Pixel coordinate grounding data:

.....

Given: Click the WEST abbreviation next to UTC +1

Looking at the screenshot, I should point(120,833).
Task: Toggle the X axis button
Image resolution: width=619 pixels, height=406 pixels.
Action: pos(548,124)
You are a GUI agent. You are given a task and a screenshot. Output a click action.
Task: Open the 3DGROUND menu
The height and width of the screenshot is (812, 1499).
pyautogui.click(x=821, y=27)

.....

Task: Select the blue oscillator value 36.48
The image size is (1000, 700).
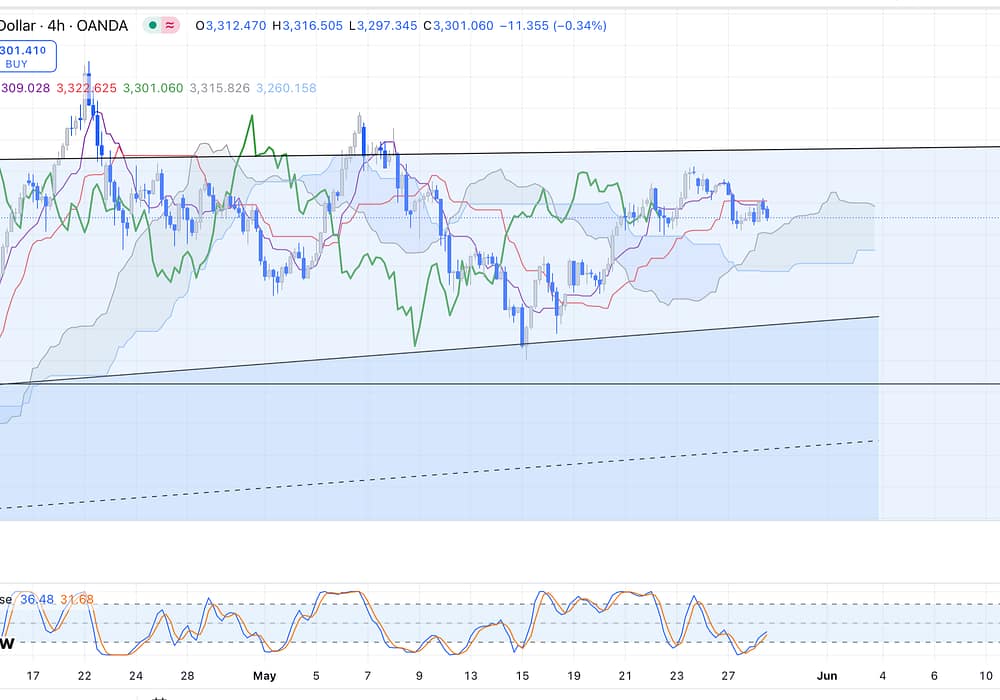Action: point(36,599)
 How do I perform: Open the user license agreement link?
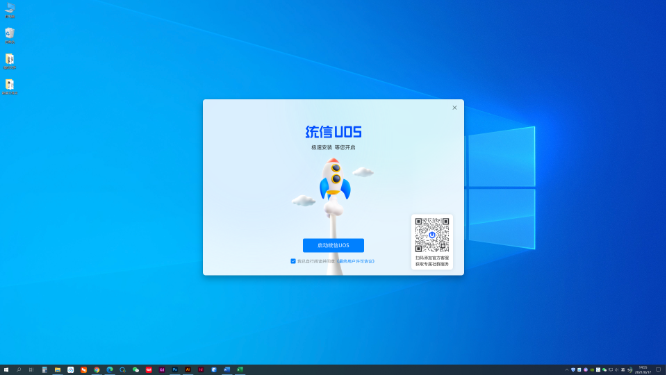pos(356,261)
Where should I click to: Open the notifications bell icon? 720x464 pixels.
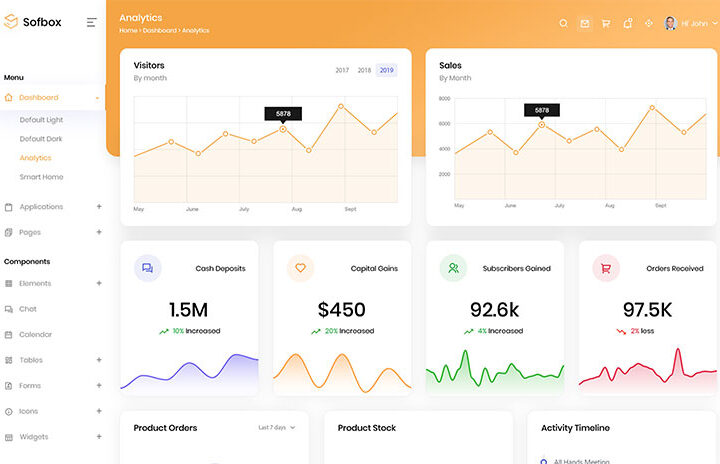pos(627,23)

.....

Description of the task: Return exactly the lines above from the line that has "Task: Toggle the X axis button" through the line that has "Task: Open the 3DGROUND menu", inclusive, and nothing else.

Answer below:
Task: Toggle the X axis button
Image resolution: width=619 pixels, height=406 pixels.
Action: pos(548,124)
You are a GUI agent. You are given a task and a screenshot. Output a click action.
Task: Open the 3DGROUND menu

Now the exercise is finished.